[Collected data entries]
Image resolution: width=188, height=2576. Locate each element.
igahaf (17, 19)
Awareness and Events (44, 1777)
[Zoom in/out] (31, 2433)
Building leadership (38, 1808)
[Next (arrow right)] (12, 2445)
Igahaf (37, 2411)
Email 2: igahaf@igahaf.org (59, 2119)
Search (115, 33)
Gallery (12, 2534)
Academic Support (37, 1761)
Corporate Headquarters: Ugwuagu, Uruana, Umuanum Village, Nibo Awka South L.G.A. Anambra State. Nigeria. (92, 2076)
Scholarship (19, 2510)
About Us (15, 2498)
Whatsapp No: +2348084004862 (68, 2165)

▶ Exercise instructions
Reproduce, word for word, all of the entries above.

▶ Response
Image resolution: width=188, height=2576. Locate each element.
igahaf (17, 19)
Awareness and Events (44, 1777)
[Zoom in/out] (31, 2433)
Building leadership (38, 1808)
[Next (arrow right)] (12, 2445)
Igahaf (37, 2411)
Email 2: igahaf@igahaf.org (59, 2119)
Search (115, 33)
Gallery (12, 2534)
Academic Support (37, 1761)
Corporate Headquarters: Ugwuagu, Uruana, Umuanum Village, Nibo Awka South L.G.A. Anambra State. Nigeria. (92, 2076)
Scholarship (19, 2510)
About Us (15, 2498)
Whatsapp No: +2348084004862 (68, 2165)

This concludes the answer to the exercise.